Crunch Time Makes for Strange Votes, But Hughes, Paddie Push Bills Forward

Jimplecute News Editor

With only 26 days left in this legislative session, both State Sen. Bryan Hughes, R-Mineola, and State Rep. Chris Paddie, R-Marshall, have key bills they sponsor well-positioned for the final dash.

Although several highly-publicized bills like Constitutional Carry and paid sick leave may be headed for the Austin scrapheap, Hughes and Paddie bills are in the passing lane.

As the legislature nears its May 27 close of business date, however, quirky things can happen.This week Hughes voted against Senate Bill 11 to boost security at Texas schools. The bill passed 29-2, but Hughes told reporters that some supporters back in East Texas had reservations about local committees to evaluate threats posed by students.

Paddie, last week, found himself voting against amendments to a bill he sponsored. Paddie chairs the Sunset Committee in the House and had sponsored the bill to allow the Texas Alcoholic Beverage Commission to continue to operate.

Amendments to extend Sunday alcohol sales hours and to allow craft breweries to sell beer to go were added to Paddie’s bill. The Marshall Republican voted against both amendments, which passed. He did vote for the final bill as it cleared the House.

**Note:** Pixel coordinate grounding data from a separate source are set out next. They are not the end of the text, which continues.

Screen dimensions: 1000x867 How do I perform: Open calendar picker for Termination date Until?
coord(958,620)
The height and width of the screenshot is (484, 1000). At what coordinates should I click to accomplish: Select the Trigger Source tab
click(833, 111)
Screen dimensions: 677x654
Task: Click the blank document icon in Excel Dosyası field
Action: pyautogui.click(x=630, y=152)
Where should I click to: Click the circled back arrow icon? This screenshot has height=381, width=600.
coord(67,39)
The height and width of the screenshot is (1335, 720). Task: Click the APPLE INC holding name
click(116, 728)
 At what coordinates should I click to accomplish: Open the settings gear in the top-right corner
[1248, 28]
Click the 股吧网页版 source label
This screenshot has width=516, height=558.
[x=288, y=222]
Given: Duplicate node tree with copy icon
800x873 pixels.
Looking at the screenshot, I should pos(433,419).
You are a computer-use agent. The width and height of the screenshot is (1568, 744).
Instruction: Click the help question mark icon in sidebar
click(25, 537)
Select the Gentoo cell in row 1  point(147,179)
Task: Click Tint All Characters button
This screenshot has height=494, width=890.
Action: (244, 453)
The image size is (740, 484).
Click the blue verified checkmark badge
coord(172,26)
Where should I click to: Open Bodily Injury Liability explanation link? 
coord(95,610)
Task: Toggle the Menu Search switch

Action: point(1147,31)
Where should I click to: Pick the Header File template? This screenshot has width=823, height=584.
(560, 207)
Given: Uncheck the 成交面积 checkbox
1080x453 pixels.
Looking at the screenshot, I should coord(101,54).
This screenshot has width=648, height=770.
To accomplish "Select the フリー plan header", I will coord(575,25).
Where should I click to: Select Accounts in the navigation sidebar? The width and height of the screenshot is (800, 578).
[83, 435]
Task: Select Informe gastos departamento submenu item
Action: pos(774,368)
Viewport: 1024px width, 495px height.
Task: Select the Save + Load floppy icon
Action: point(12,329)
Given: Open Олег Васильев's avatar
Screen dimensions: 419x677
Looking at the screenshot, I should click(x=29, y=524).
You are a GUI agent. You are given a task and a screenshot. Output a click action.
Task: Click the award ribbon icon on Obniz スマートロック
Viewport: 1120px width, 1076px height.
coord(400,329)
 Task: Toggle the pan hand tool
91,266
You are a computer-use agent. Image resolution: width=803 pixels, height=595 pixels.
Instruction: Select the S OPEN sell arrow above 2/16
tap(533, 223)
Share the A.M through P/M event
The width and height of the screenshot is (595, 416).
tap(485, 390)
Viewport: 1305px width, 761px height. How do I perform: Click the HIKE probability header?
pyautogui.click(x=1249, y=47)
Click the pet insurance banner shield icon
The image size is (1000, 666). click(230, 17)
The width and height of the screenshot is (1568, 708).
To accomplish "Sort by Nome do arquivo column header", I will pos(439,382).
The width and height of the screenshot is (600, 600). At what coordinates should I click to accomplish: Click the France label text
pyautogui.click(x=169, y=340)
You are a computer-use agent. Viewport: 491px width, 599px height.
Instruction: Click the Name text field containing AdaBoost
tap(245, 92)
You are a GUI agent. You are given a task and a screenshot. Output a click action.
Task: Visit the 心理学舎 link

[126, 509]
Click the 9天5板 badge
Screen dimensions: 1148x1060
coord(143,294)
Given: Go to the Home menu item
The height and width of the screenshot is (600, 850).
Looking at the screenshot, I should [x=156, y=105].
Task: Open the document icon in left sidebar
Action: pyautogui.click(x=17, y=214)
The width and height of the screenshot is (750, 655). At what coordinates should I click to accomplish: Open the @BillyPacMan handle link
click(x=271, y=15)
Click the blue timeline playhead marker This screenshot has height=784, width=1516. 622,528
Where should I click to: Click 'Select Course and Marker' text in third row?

Hughes’ key piece of legislation is Senate Bill 9, dealing with election security. Senate Bill 9 will require, among other provisions, all voting systems to have a verifiable paper audit trail, authorize audits to confirm the proper function of electronic voting systems, and allow law enforcement to test vulnerabilities in the electoral system.

The bill also will stiffen penalties for false statements on voter registration applications and unlawful assistance in voting.SB9 has passed the Senate and was referred, Monday, to the House Elections Committee.

Paddie’s House Bill 1000 has passed the House and now rests with the Senate Business and Commerce Committee. The Texas Rural and Opportunity Zone Jobs Act (HB1000) is expected to encourage job creation and local economic development, by facilitating access to private sector capital for small businesses in Texas, as well as those looking to relocate.

Paddie noted safeguards built into the bill help make the proposal more attractive. “This is quite a bit different from the Enterprise Fund,” Paddie said. “This is more about setting up a framework to incentivize the private sector.”

Following passage of the Rural Opportunity Zone, private lenders and equity firms can receive state tax credits for loaning money or taking an equity position in a firm expanding or locating in a rural area creating jobs.